Le quatrième adversaire qui se précipite sur Beaumarchais tête baissée et se fait transpercer du premier coup est un romancier du temps assez célèbre dans le genre sombre, qui se piquait, disait-il, d’avoir l’embonpoint du sentiment. C’est d’Arnaud-Baculard, qui, pour être agréable au juge Goëzman, lui écrit une lettre contenant un renseignement faux, et qui, redressé très poliment aussi dans le premier mémoire de Beaumarchais, lui répond dans le style que voici : « Oui, j’étais à pied et je rencontrai dans la rue de Condé le sieur Caron en carrosse, dans son carrosse ! » Et comme Beaumarchais avait dit que d’Arnaud avait l’air sombre, d’Arnaud s’indigne et s’écrie : « J’avais l’air non pas sombre, mais pénétré. L’air sombre ne va qu’à ces gens qui ruminent le crime, qui se travaillent pour étouffer le remords et pour faire le mal… On vous suit pas à pas dans votre mine, vous marchez à l’éruption… Il y a des cœurs dans lesquels je frémis de lire ; j’y mesure toutes les sombres profondeurs de l’enfer. C’est alors que je m’écrie : Tu dors, Jupiter ! À quoi te sert donc ta foudre ? »

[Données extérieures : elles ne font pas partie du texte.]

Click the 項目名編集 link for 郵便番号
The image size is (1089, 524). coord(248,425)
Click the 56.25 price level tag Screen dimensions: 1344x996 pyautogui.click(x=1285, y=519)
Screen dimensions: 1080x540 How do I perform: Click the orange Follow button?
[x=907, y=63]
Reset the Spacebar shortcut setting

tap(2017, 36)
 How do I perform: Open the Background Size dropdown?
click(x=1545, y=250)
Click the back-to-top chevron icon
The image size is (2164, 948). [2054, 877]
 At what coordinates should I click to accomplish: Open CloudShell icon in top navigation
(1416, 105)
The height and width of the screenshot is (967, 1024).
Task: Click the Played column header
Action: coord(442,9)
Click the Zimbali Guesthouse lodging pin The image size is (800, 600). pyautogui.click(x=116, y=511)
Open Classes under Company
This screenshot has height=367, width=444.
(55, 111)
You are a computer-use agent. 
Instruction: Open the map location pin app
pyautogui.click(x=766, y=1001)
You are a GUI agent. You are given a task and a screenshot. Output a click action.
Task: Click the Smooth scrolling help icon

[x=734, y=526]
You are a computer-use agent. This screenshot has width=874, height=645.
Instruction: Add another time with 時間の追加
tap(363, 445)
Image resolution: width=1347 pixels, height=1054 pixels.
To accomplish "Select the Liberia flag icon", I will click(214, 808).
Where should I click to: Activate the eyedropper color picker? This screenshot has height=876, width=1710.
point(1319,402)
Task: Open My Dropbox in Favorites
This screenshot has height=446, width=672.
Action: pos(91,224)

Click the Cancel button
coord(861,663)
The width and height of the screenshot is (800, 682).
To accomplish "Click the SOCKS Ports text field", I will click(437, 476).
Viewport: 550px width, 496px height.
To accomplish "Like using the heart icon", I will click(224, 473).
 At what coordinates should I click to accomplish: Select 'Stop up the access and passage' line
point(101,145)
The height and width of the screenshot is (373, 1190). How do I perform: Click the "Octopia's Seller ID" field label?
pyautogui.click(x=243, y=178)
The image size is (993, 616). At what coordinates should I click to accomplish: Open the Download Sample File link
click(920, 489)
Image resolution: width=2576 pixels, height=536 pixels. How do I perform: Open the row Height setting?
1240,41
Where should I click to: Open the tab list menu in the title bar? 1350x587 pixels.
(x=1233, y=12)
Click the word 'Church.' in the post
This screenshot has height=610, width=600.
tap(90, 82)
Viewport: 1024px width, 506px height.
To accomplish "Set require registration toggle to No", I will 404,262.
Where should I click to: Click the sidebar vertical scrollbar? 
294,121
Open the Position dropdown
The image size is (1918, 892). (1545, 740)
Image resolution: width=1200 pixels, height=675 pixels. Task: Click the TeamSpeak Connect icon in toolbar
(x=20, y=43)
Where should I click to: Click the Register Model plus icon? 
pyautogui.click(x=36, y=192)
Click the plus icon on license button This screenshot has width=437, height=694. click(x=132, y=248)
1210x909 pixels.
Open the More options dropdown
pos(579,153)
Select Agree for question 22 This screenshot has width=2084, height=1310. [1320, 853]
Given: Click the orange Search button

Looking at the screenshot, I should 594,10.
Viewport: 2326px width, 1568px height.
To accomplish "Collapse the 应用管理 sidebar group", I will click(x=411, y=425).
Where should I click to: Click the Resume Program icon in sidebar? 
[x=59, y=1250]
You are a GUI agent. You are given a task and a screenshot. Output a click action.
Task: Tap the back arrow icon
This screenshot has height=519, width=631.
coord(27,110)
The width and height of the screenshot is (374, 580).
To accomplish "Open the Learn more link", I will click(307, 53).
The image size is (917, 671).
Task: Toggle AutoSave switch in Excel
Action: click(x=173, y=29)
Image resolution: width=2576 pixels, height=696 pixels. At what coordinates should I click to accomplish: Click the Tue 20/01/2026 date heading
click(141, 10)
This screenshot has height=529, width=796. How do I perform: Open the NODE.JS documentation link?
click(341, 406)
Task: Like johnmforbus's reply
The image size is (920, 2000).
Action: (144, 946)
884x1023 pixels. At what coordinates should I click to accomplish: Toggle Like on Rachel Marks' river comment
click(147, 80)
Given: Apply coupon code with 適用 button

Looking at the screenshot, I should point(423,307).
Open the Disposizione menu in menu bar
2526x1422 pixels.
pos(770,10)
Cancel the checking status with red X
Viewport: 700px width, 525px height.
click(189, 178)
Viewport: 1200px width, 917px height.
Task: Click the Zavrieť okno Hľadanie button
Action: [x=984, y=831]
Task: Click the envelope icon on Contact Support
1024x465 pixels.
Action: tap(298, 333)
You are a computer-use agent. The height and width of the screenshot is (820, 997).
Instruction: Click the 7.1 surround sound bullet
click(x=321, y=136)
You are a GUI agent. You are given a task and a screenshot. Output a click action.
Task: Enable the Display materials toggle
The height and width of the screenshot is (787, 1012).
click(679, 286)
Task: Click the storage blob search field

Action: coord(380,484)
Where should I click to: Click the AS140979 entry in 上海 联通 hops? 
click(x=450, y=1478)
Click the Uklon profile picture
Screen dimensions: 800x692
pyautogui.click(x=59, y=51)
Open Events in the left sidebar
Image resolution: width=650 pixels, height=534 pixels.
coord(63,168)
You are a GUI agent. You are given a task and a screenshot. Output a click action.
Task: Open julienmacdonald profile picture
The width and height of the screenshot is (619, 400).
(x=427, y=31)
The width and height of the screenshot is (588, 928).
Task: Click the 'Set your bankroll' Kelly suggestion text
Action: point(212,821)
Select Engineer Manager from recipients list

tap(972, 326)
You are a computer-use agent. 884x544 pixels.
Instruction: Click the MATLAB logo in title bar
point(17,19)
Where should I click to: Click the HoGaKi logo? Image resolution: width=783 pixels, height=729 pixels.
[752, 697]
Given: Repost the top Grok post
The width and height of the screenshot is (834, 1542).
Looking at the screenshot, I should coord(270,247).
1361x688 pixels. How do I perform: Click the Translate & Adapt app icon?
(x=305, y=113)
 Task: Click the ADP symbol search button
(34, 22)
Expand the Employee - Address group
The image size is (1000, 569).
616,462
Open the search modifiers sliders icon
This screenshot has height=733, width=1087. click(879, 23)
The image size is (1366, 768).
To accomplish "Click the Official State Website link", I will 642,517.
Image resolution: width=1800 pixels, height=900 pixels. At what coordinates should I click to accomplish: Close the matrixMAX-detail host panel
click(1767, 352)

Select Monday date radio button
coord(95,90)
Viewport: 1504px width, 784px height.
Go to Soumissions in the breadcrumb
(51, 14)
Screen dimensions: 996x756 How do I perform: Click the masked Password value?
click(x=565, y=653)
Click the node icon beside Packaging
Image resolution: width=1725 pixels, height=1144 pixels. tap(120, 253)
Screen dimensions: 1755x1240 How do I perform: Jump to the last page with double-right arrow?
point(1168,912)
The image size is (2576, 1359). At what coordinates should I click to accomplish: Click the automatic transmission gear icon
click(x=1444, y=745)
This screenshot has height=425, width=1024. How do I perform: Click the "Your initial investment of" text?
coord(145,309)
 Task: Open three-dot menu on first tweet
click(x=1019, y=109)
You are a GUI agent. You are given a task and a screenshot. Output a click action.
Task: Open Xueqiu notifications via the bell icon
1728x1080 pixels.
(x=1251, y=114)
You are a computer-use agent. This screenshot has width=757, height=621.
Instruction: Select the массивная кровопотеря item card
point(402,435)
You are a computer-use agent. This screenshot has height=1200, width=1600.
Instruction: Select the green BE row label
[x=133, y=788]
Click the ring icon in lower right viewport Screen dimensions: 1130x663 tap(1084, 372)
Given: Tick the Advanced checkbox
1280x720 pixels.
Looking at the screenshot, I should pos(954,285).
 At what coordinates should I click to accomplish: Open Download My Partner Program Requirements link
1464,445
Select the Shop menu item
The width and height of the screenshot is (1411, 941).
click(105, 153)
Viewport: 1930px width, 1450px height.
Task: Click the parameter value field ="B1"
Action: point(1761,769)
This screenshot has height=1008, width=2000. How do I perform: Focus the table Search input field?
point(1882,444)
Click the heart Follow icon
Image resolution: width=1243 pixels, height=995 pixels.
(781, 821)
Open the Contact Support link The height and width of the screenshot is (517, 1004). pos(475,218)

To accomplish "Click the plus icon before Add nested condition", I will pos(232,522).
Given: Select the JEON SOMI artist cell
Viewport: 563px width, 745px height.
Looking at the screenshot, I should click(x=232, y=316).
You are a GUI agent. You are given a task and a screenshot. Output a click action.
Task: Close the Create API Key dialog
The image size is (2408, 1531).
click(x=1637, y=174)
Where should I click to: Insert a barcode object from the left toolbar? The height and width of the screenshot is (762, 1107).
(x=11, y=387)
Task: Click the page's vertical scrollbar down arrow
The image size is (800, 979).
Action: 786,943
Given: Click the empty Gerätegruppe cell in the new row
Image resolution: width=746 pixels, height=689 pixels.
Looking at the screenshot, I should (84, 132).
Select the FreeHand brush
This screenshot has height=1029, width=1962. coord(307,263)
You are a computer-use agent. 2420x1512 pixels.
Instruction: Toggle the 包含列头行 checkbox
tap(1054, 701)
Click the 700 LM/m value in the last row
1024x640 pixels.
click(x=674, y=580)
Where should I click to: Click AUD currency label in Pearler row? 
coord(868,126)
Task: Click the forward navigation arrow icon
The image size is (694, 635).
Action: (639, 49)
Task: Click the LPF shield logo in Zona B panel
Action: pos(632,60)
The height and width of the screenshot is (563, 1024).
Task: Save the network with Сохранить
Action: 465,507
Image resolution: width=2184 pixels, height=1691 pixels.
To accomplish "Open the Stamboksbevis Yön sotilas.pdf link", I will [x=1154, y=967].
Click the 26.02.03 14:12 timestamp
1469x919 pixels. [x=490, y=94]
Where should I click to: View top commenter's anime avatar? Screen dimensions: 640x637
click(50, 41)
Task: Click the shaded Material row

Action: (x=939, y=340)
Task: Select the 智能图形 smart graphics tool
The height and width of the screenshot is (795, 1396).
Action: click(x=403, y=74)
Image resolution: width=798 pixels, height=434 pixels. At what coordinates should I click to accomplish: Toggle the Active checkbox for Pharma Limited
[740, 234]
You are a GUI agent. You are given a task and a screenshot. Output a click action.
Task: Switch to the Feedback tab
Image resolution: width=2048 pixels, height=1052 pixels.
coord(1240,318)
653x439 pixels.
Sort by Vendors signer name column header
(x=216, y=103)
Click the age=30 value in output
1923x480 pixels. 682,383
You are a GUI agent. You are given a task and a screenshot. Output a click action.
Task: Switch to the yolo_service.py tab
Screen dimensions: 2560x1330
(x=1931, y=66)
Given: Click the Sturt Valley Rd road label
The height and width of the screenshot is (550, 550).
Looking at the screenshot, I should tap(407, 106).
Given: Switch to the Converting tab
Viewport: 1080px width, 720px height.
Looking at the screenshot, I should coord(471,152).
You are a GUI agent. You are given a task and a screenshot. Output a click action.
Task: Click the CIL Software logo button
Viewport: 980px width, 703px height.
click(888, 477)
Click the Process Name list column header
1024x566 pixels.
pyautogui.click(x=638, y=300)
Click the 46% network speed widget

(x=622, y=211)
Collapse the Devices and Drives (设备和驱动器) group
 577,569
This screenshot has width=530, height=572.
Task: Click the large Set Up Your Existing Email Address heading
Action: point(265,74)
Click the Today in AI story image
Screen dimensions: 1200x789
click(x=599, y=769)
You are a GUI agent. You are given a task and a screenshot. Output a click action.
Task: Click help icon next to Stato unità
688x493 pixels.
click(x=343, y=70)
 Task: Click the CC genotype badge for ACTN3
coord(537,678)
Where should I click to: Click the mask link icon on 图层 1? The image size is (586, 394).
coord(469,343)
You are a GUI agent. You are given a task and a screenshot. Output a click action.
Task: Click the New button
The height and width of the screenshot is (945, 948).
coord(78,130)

On voit que si d’Arnaud, de son côté, n’est pas méchant, ce n’est pas faute de bonne volonté. Il est peut-être intéressant de reproduire ici la réponse de Beaumarchais ; on y verra avec quelle justesse d’esprit il fait la part de tout le monde et quelle sérénité gaie il apporte dans ce combat. Il commence par reproduire la phrase de d’Arnaud sur le carrosse :


« Dans son carrosse ! répétez-vous avec un gros point d’admiration. Qui ne croirait, après ce triste oui, j’étais à pied, et ce gros point d’admiration qui court après mon carrosse, que vous êtes l’envie même personnifiée ? Mais moi, qui vous connais pour un bon humain, je sais bien que cette phrase dans son carrosse ne signifie pas que vous fussiez fâché de me voir dans mon carrosse, mais seulement de ce que je ne vous voyais pas dans le vôtre.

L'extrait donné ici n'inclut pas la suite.